Start of Block

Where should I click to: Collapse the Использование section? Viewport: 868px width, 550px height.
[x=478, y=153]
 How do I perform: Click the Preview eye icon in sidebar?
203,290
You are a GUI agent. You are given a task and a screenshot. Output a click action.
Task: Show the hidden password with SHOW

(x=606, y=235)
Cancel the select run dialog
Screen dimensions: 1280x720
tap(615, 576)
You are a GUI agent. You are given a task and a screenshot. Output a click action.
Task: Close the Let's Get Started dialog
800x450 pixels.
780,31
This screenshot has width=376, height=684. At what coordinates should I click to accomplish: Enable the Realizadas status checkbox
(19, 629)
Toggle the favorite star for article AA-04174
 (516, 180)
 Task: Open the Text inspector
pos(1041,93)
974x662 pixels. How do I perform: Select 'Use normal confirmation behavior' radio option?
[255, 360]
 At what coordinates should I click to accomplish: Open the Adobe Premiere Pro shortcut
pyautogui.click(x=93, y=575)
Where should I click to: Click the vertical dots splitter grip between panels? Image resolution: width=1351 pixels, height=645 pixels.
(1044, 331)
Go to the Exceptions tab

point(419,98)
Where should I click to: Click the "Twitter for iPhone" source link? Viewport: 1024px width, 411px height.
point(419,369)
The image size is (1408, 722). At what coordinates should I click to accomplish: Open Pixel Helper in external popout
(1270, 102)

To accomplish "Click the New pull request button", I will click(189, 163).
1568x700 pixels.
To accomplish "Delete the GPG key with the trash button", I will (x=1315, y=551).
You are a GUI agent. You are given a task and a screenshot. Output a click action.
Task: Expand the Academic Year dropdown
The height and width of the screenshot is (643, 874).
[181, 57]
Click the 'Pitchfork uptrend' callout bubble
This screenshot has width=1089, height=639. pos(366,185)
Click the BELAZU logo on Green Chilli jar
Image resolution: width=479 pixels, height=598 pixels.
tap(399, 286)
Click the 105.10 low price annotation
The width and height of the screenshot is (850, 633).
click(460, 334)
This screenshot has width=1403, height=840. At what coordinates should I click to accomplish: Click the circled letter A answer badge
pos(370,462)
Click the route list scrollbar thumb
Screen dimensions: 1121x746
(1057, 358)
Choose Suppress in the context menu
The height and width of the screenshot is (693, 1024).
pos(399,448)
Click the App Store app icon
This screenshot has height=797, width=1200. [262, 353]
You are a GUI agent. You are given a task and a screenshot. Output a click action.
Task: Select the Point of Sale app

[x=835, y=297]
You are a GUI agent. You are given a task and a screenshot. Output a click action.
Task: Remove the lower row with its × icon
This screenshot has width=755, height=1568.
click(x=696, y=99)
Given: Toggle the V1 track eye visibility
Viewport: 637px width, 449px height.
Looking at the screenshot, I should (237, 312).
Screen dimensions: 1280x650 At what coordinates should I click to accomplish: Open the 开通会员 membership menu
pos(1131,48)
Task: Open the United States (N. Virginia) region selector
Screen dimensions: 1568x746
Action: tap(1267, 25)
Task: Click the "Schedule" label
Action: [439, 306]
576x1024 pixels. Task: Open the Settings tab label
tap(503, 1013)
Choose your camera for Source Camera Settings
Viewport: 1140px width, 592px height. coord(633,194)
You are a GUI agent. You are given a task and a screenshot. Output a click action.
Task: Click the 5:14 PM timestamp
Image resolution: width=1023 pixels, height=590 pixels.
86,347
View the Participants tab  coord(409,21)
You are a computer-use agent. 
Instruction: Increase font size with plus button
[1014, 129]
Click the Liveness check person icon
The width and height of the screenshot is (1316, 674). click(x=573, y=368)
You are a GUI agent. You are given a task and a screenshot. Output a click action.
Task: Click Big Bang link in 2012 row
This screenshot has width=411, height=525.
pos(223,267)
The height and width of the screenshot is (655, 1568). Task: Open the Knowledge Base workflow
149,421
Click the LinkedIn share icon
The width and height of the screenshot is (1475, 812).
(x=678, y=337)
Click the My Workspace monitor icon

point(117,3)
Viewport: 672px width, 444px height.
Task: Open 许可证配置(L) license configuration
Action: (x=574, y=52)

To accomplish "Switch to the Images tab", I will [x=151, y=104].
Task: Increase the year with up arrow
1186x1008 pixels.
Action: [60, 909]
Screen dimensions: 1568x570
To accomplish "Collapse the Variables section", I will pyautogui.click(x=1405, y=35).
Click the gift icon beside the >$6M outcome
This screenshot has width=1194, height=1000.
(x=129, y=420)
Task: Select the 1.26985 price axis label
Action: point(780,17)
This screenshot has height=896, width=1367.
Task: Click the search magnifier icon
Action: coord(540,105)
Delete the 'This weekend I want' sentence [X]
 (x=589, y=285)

End of Block

## [Task statement]
Transcribe all of the lines in the records precisely.

## [Answer area]
Where should I click to: Collapse the Использование section? Viewport: 868px width, 550px height.
[x=478, y=153]
 How do I perform: Click the Preview eye icon in sidebar?
203,290
You are a GUI agent. You are given a task and a screenshot. Output a click action.
Task: Show the hidden password with SHOW

(x=606, y=235)
Cancel the select run dialog
Screen dimensions: 1280x720
tap(615, 576)
You are a GUI agent. You are given a task and a screenshot. Output a click action.
Task: Close the Let's Get Started dialog
800x450 pixels.
780,31
This screenshot has width=376, height=684. At what coordinates should I click to accomplish: Enable the Realizadas status checkbox
(19, 629)
Toggle the favorite star for article AA-04174
 (516, 180)
 Task: Open the Text inspector
pos(1041,93)
974x662 pixels. How do I perform: Select 'Use normal confirmation behavior' radio option?
[255, 360]
 At what coordinates should I click to accomplish: Open the Adobe Premiere Pro shortcut
pyautogui.click(x=93, y=575)
Where should I click to: Click the vertical dots splitter grip between panels? Image resolution: width=1351 pixels, height=645 pixels.
(1044, 331)
Go to the Exceptions tab

point(419,98)
Where should I click to: Click the "Twitter for iPhone" source link? Viewport: 1024px width, 411px height.
point(419,369)
The image size is (1408, 722). At what coordinates should I click to accomplish: Open Pixel Helper in external popout
(1270, 102)

To accomplish "Click the New pull request button", I will click(189, 163).
1568x700 pixels.
To accomplish "Delete the GPG key with the trash button", I will (x=1315, y=551).
You are a GUI agent. You are given a task and a screenshot. Output a click action.
Task: Expand the Academic Year dropdown
The height and width of the screenshot is (643, 874).
[181, 57]
Click the 'Pitchfork uptrend' callout bubble
This screenshot has width=1089, height=639. pos(366,185)
Click the BELAZU logo on Green Chilli jar
Image resolution: width=479 pixels, height=598 pixels.
tap(399, 286)
Click the 105.10 low price annotation
The width and height of the screenshot is (850, 633).
click(460, 334)
This screenshot has width=1403, height=840. At what coordinates should I click to accomplish: Click the circled letter A answer badge
pos(370,462)
Click the route list scrollbar thumb
Screen dimensions: 1121x746
(1057, 358)
Choose Suppress in the context menu
The height and width of the screenshot is (693, 1024).
pos(399,448)
Click the App Store app icon
This screenshot has height=797, width=1200. [262, 353]
You are a GUI agent. You are given a task and a screenshot. Output a click action.
Task: Select the Point of Sale app

[x=835, y=297]
You are a GUI agent. You are given a task and a screenshot. Output a click action.
Task: Remove the lower row with its × icon
This screenshot has width=755, height=1568.
click(x=696, y=99)
Given: Toggle the V1 track eye visibility
Viewport: 637px width, 449px height.
Looking at the screenshot, I should (237, 312).
Screen dimensions: 1280x650 At what coordinates should I click to accomplish: Open the 开通会员 membership menu
pos(1131,48)
Task: Open the United States (N. Virginia) region selector
Screen dimensions: 1568x746
Action: tap(1267, 25)
Task: Click the "Schedule" label
Action: [439, 306]
576x1024 pixels. Task: Open the Settings tab label
tap(503, 1013)
Choose your camera for Source Camera Settings
Viewport: 1140px width, 592px height. coord(633,194)
You are a GUI agent. You are given a task and a screenshot. Output a click action.
Task: Click the 5:14 PM timestamp
Image resolution: width=1023 pixels, height=590 pixels.
86,347
View the Participants tab  coord(409,21)
You are a computer-use agent. 
Instruction: Increase font size with plus button
[1014, 129]
Click the Liveness check person icon
The width and height of the screenshot is (1316, 674). click(x=573, y=368)
You are a GUI agent. You are given a task and a screenshot. Output a click action.
Task: Click Big Bang link in 2012 row
This screenshot has width=411, height=525.
pos(223,267)
The height and width of the screenshot is (655, 1568). Task: Open the Knowledge Base workflow
149,421
Click the LinkedIn share icon
The width and height of the screenshot is (1475, 812).
(x=678, y=337)
Click the My Workspace monitor icon

point(117,3)
Viewport: 672px width, 444px height.
Task: Open 许可证配置(L) license configuration
Action: (x=574, y=52)

To accomplish "Switch to the Images tab", I will [x=151, y=104].
Task: Increase the year with up arrow
1186x1008 pixels.
Action: [60, 909]
Screen dimensions: 1568x570
To accomplish "Collapse the Variables section", I will pyautogui.click(x=1405, y=35).
Click the gift icon beside the >$6M outcome
This screenshot has width=1194, height=1000.
(x=129, y=420)
Task: Select the 1.26985 price axis label
Action: point(780,17)
This screenshot has height=896, width=1367.
Task: Click the search magnifier icon
Action: coord(540,105)
Delete the 'This weekend I want' sentence [X]
 (x=589, y=285)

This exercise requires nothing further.